__Prompt__.
Check which lines in the records hold "agent" and report how many there are, with no other text.

__Source data__.
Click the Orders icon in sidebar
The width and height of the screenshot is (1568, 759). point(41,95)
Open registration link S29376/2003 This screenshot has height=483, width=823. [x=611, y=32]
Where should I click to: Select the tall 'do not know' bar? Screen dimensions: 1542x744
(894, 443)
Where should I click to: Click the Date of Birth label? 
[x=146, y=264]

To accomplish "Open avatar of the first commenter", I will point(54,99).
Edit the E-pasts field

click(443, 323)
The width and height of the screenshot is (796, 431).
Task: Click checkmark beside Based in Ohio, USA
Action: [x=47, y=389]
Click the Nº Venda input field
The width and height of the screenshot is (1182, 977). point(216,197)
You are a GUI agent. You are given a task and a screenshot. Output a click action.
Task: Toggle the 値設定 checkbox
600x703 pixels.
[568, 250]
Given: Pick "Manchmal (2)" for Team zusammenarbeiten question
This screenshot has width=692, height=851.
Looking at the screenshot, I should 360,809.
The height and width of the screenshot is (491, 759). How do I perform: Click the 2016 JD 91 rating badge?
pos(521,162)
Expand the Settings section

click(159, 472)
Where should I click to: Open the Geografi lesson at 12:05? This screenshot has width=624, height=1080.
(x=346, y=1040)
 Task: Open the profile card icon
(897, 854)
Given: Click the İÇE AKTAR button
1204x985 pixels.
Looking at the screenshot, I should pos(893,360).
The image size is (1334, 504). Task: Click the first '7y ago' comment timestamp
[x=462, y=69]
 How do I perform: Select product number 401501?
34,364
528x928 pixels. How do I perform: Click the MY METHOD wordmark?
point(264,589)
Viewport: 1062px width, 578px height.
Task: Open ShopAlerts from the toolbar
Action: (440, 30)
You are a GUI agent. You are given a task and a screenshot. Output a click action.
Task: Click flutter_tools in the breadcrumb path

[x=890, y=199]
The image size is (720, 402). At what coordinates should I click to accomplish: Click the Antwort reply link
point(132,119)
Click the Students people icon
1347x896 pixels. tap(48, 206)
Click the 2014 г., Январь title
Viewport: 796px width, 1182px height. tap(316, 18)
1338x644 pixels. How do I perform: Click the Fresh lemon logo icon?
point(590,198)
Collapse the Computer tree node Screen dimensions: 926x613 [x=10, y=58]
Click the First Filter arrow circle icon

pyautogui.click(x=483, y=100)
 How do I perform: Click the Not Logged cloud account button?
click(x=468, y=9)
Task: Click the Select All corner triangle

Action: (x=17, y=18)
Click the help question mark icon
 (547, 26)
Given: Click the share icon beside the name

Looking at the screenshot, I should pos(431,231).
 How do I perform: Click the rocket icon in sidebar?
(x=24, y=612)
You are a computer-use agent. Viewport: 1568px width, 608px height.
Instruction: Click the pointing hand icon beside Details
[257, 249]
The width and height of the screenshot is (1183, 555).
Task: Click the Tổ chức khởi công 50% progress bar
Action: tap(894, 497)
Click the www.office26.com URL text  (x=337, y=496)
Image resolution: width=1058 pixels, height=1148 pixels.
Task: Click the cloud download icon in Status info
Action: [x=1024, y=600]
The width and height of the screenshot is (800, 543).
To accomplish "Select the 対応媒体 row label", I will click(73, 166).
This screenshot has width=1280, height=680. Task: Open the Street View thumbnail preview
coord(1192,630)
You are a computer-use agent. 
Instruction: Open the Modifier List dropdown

__Output of the exercise__.
4